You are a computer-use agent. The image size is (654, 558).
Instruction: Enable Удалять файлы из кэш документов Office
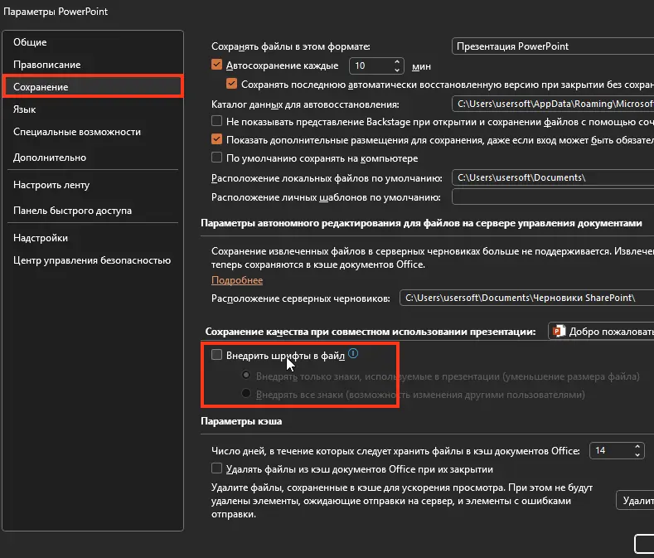coord(217,468)
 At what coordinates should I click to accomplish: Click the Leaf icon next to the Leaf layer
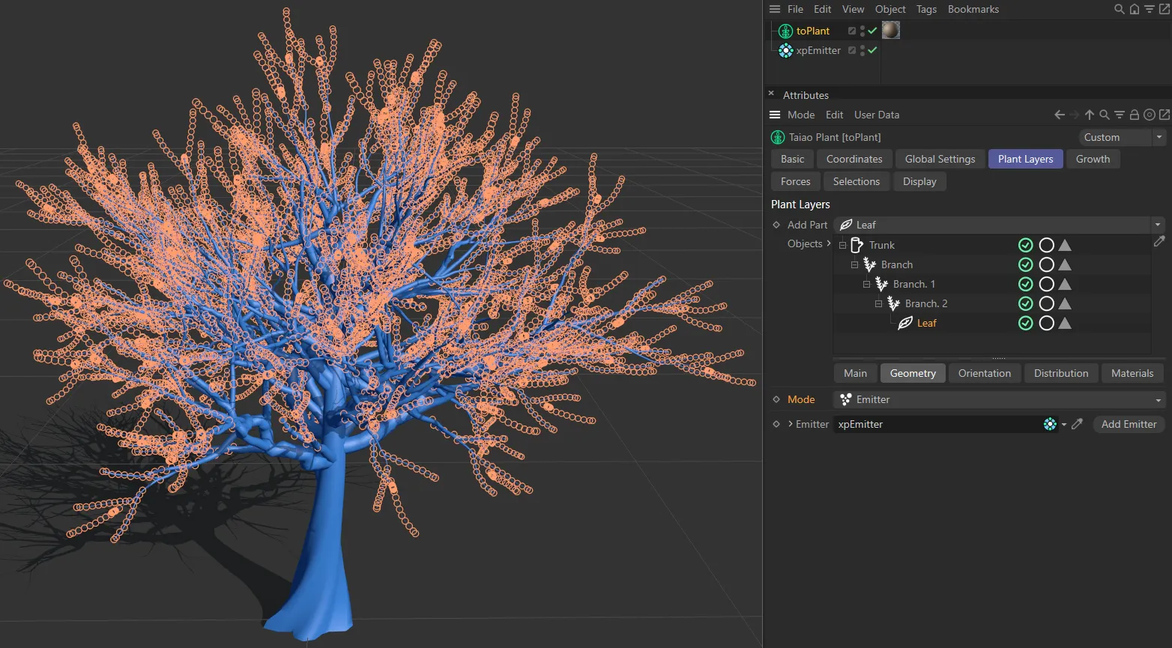(x=905, y=323)
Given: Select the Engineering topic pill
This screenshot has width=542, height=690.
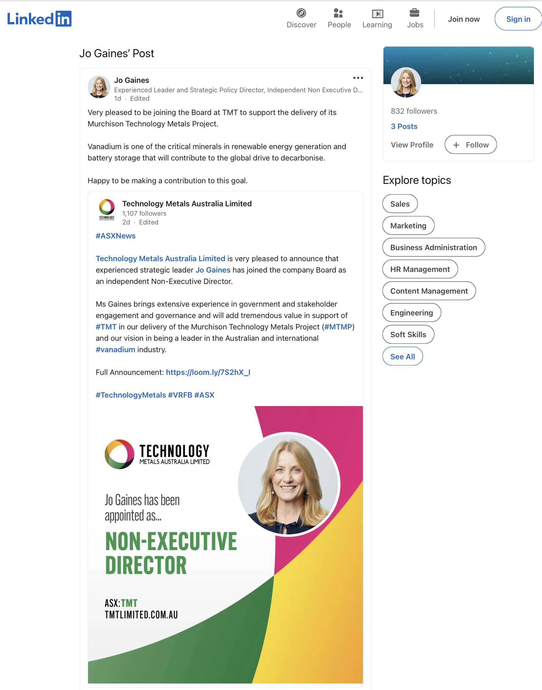Looking at the screenshot, I should coord(411,313).
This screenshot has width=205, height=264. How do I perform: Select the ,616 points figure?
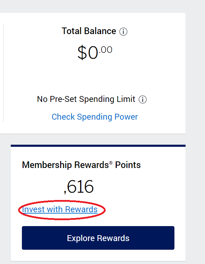(79, 187)
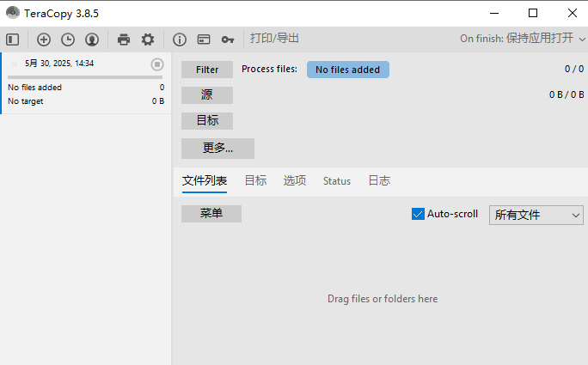Click the key license icon
The width and height of the screenshot is (588, 365).
228,40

# # #

* _INSTRUCTIONS TO FOLLOW_: Please restate the data word for word, leaving out any picture it holds.

* _SOLVED PROBLEM_:
You are a computer-use agent. The image size is (654, 558).
Instruction: Enable Удалять файлы из кэш документов Office
coord(217,468)
 At what coordinates should I click to accomplish: Click the Leaf icon next to the Leaf layer
(x=905, y=323)
Given: Select the Engineering topic pill
This screenshot has width=542, height=690.
Looking at the screenshot, I should coord(411,313).
This screenshot has width=205, height=264. How do I perform: Select the ,616 points figure?
(79, 187)
Click the key license icon
The width and height of the screenshot is (588, 365).
228,40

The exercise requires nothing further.